** Opening EXERCISE INPUTS block **

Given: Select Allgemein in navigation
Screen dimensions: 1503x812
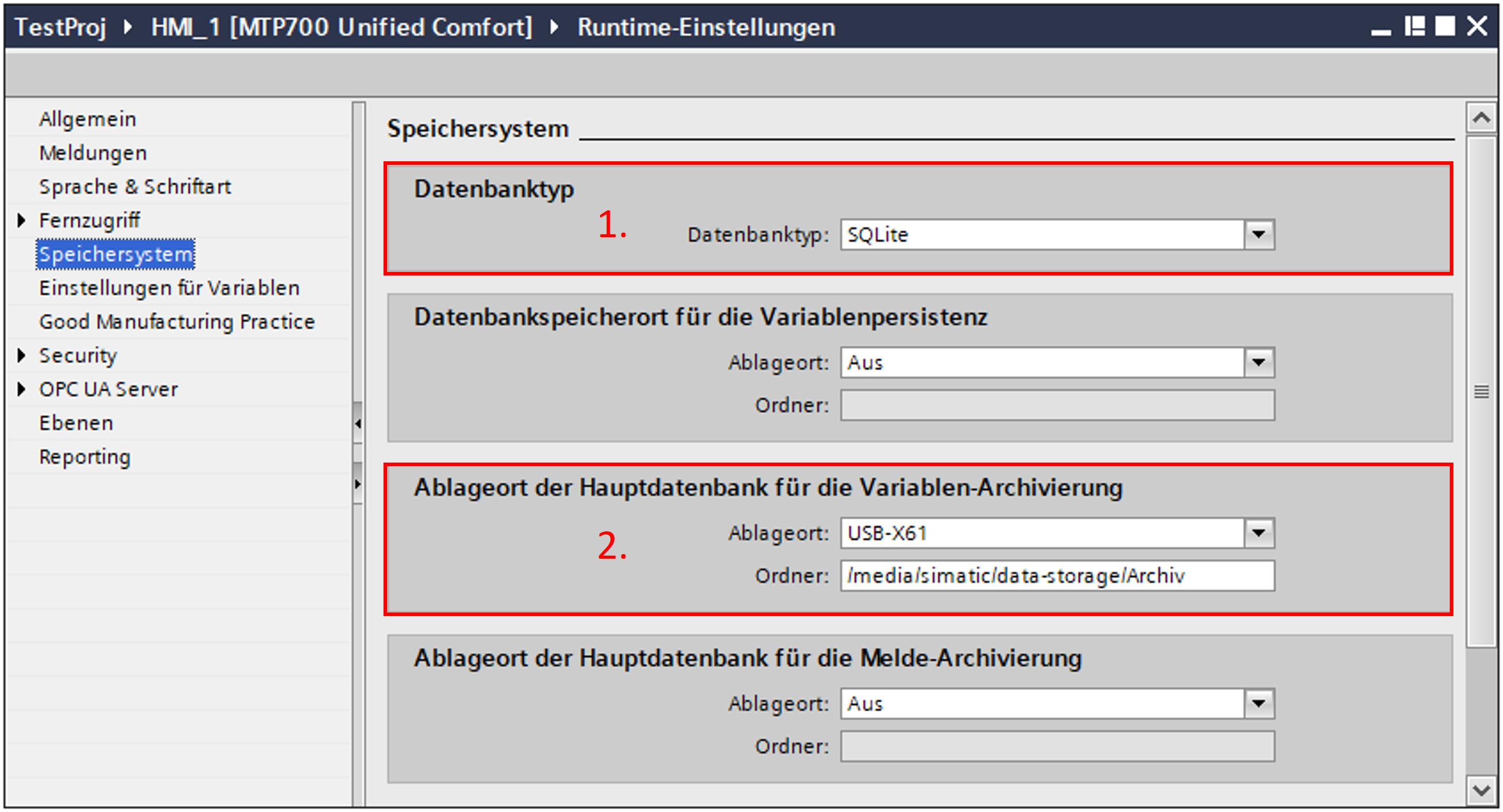Looking at the screenshot, I should coord(87,119).
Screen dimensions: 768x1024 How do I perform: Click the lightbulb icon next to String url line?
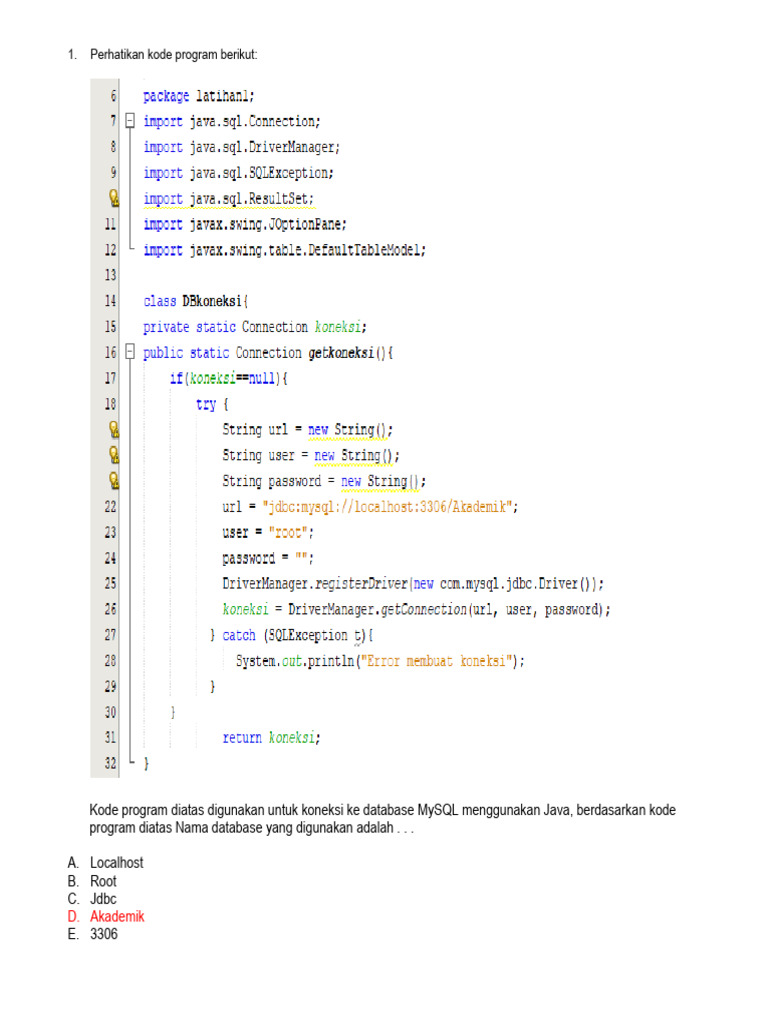point(114,429)
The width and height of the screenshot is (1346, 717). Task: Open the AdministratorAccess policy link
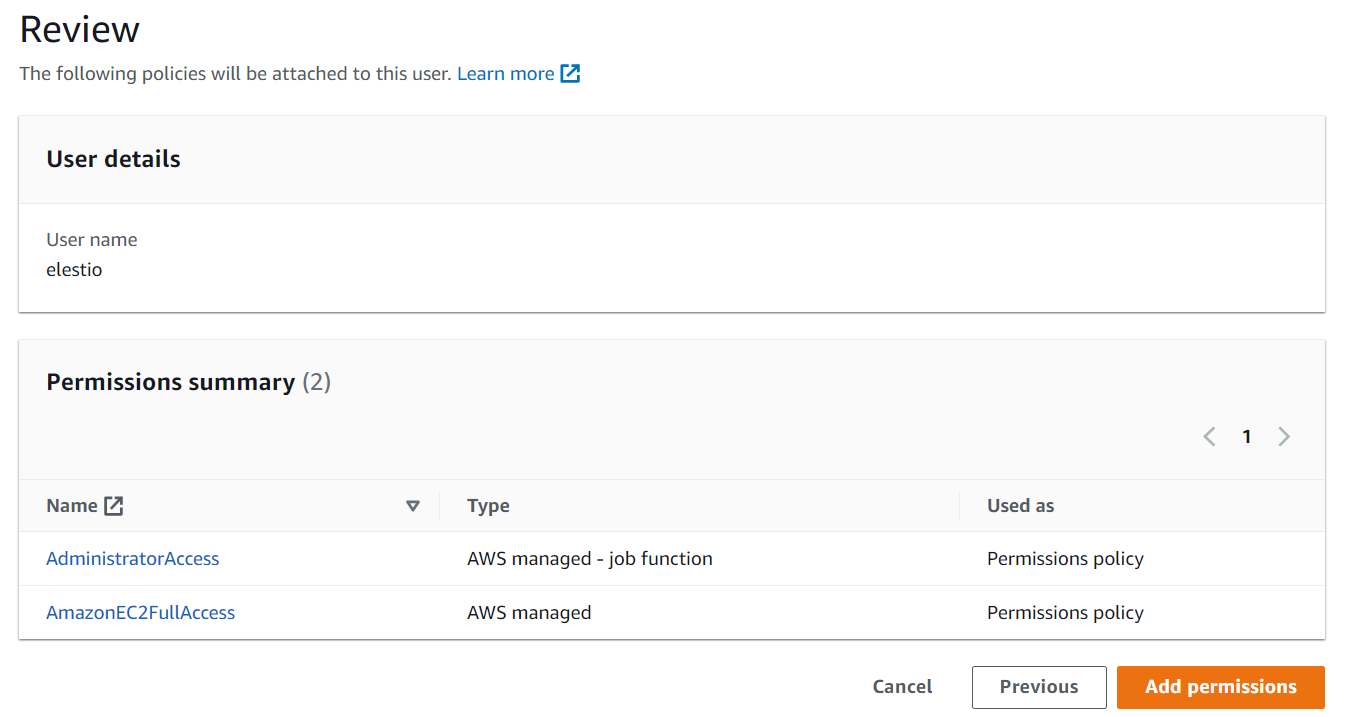click(x=133, y=559)
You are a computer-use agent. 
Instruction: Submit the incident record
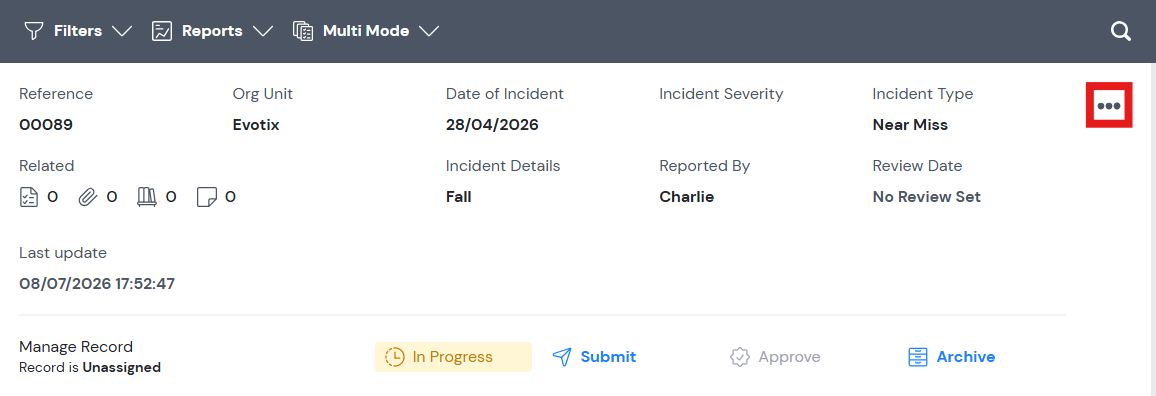coord(594,357)
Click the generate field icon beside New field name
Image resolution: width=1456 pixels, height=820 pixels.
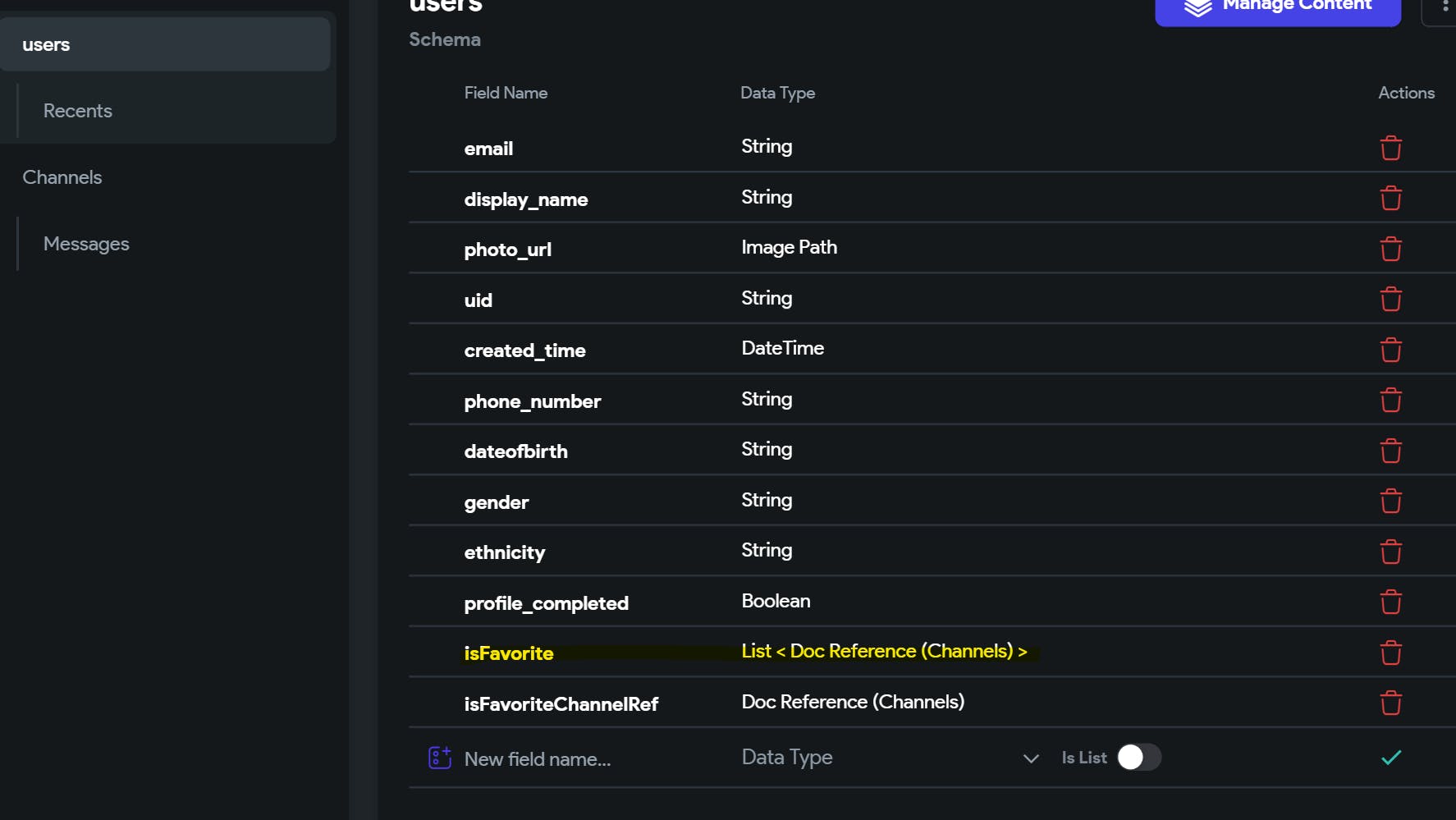[440, 758]
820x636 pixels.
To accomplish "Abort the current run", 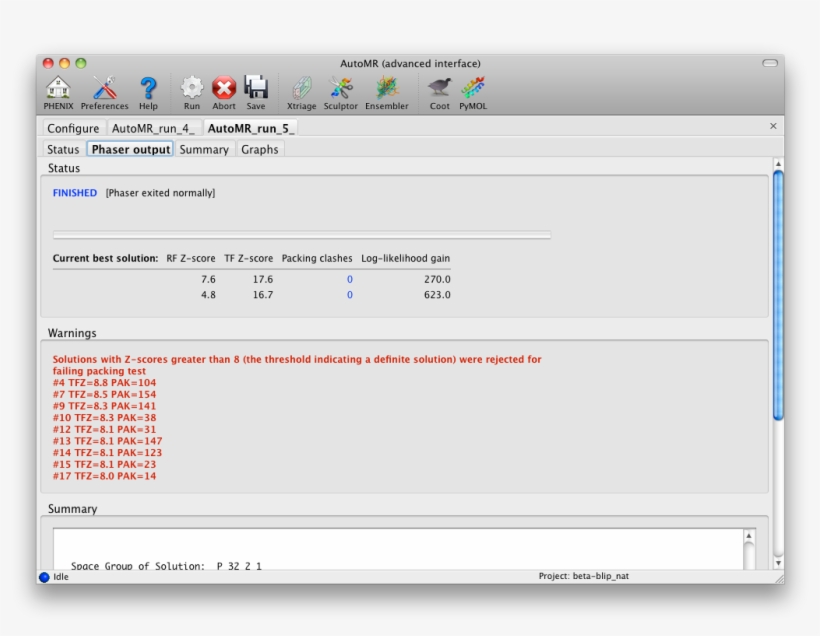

** Closing EXERCISE INPUTS block **

→ **TASK DESCRIPTION**:
Transcribe every line of the listing above exactly; skip the pictures.

→ **TASK RESULT**:
Given: Select Allgemein in navigation
Screen dimensions: 1503x812
Looking at the screenshot, I should coord(87,119).
Screen dimensions: 768x1024 How do I perform: Click the lightbulb icon next to String url line?
point(114,429)
The width and height of the screenshot is (1346, 717). Task: Open the AdministratorAccess policy link
click(x=133, y=559)
You are a computer-use agent. 
Instruction: Submit the incident record
coord(594,357)
Click the generate field icon beside New field name
Image resolution: width=1456 pixels, height=820 pixels.
[440, 758]
820x636 pixels.
To accomplish "Abort the current run", 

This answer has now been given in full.